The construction of four additional golf cart overpasses were finished between 2020 and 2023. The Chitty Chatty Bridge, crossing Florida State Road 44 (SR 44) near Rohan Recreation Center and Lake Deaton Plaza, opened to traffic in October 2020. A second overpass, the Brownwood Bridge, which crosses SR 44 near Brownwood Paddock Square, opened to traffic the following December. A third overpass, the Water Lily Bridge crossing Florida's Turnpike near Water Lily Recreation Center, opened in March 2021. The Southern Oaks Bridge, also crossing the Turnpike just south of the Okahumpka Service Plaza, opened in August 2023.

===Public transportation===
Sumter County Transit operates the Villages shuttle. They provide various weekday loops through the Villages.

The Villages developers operate a trolley-style bus tour of the community from the sales and information center at the Market Square in Lake Sumter Landing.

Until 2004, when the train was shortened to Savannah, Georgia, Amtrak's Palmetto (then on a New York–Tampa itinerary) served adjacent Wildwood. Amtrak's Amtrak Thruway bus service stops in the Villages. The bus travels from Jacksonville to Dade City and is timed to meet arrivals and departures of the Silver Star train in Jacksonville.

===Autonomous vehicles===
In early 2018, the Villages was chosen for a pilot program offering autonomous taxis in the area of Lake Sumter Landing.
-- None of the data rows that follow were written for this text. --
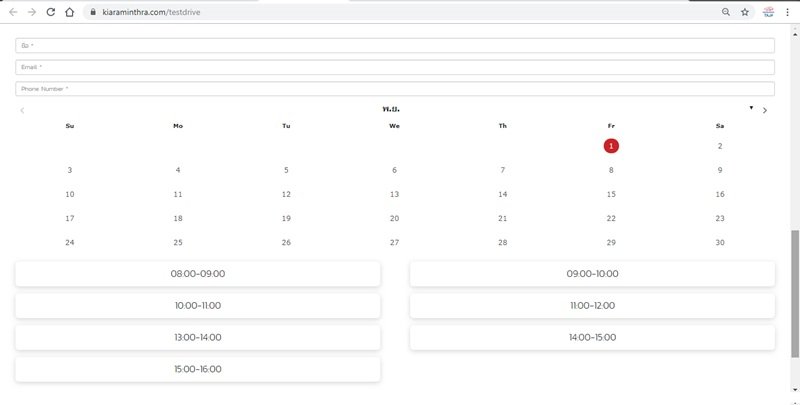800x405 pixels.
Task: Reload the page with the refresh icon
Action: pyautogui.click(x=50, y=12)
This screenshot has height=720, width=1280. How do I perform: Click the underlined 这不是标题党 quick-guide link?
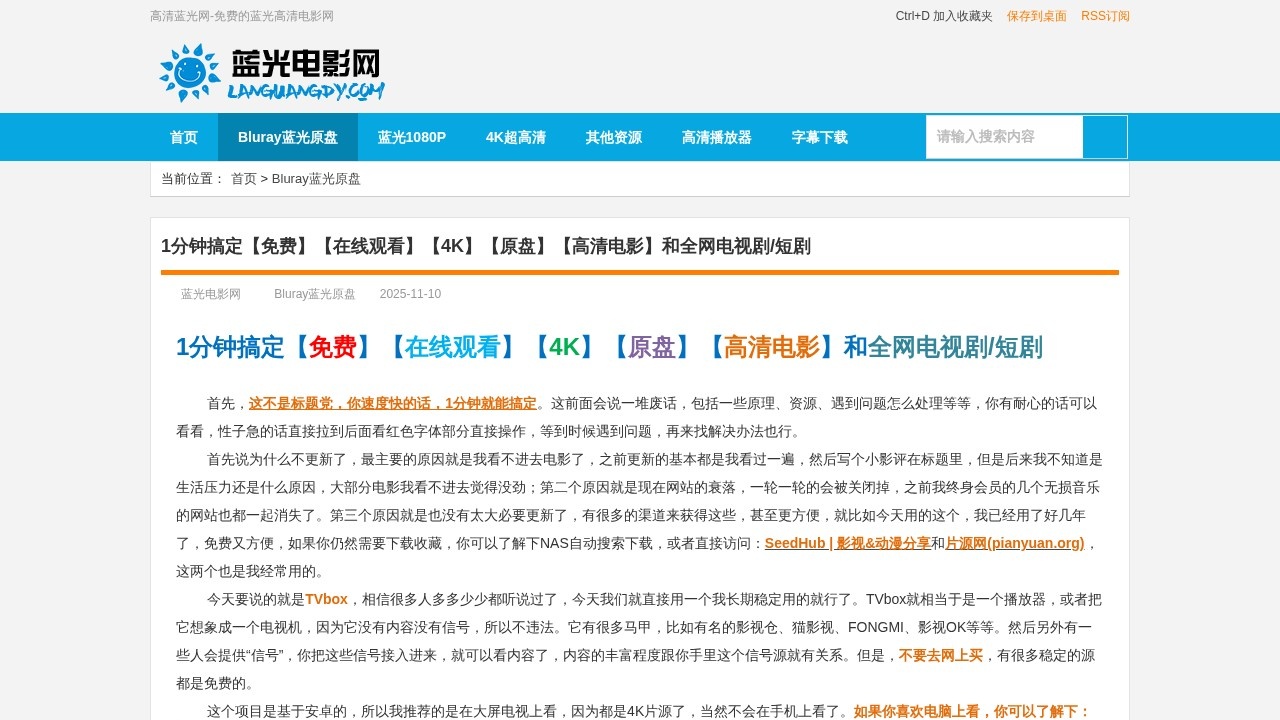point(392,403)
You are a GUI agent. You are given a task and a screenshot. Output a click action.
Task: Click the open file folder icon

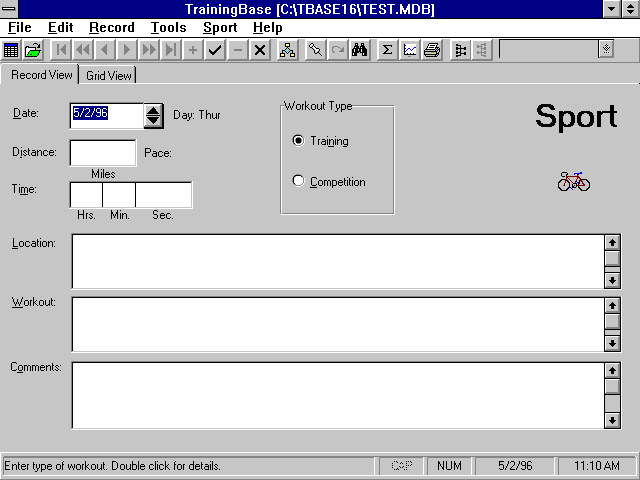point(33,50)
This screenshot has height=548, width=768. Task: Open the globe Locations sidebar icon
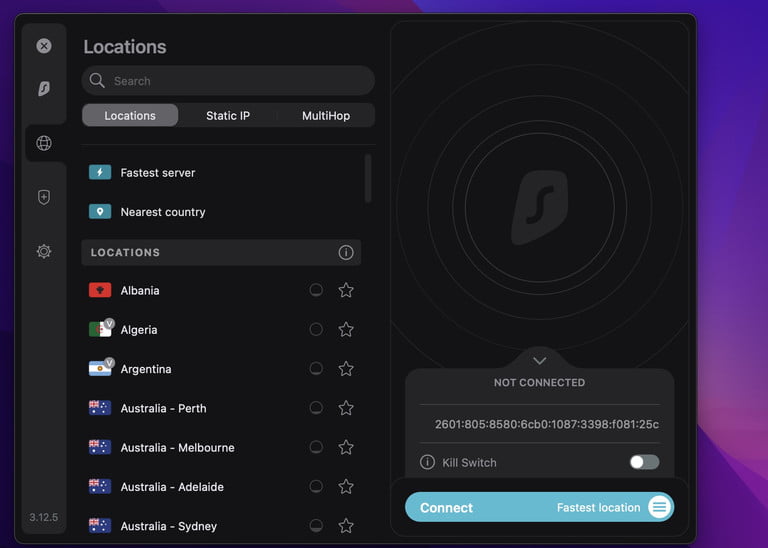[44, 143]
This made the Villages one of the first cities in the United States to offer paid taxi services using autonomous vehicles throughout the community. In the early stages of the program, the vehicle was to have a safety driver in the driver's seat, and later, the driver was to be removed, with the automobile monitored from a control station. The taxis were to be operated by Voyage Auto, a startup company from San Jose, California. As of 2019, the Villages held a 0.5 percent stake in Voyage Auto.

==Notable people==

- Megan Boone, American actress, descendant of founders Schwartz and Morse
- Ray Knight, American former Major League Baseball player
- Nancy Lopez, American retired professional golfer
- Tre Mann, professional basketball player
- Michelle Marie Newton, American woman missing for 42 years after she was abducted by her own mother at age 3. She lived in The Villages with her mother until her mother's arrest in 2025.
- John O'Shaughnessy, British marketing academic
- Bob Stinson, American former baseball player

==Criticism==
The effort to present a "fanciful past" for the Villages through fictionalized plaques and building details demonstrates "the role that history plays in retirement migration." Critics have negatively compared this presentation to the approach of Disney theme parks, claiming that the plaques generally do not address ethnic minorities or conflict. Amanda Brian argued in her book, "The Villages' 'history' whitewashes Florida's past and celebrates a straightforward tale of economic growth."

==In popular culture==
- Stand-up comedian Kathleen Madigan has performed a routine whose subject is the Villages
- Some Kind of Heaven, a 2020 documentary about the Villages
- The Bubble, a 2021 documentary by Austrian director Valerie Blankenbyl
- In the Amazon Prime Video series The Boys, season 5 episode 6 ("Though the Heavens Fall") features "Vought Villages", a retirement home for superheroes explicitly parodying The Villages, Florida.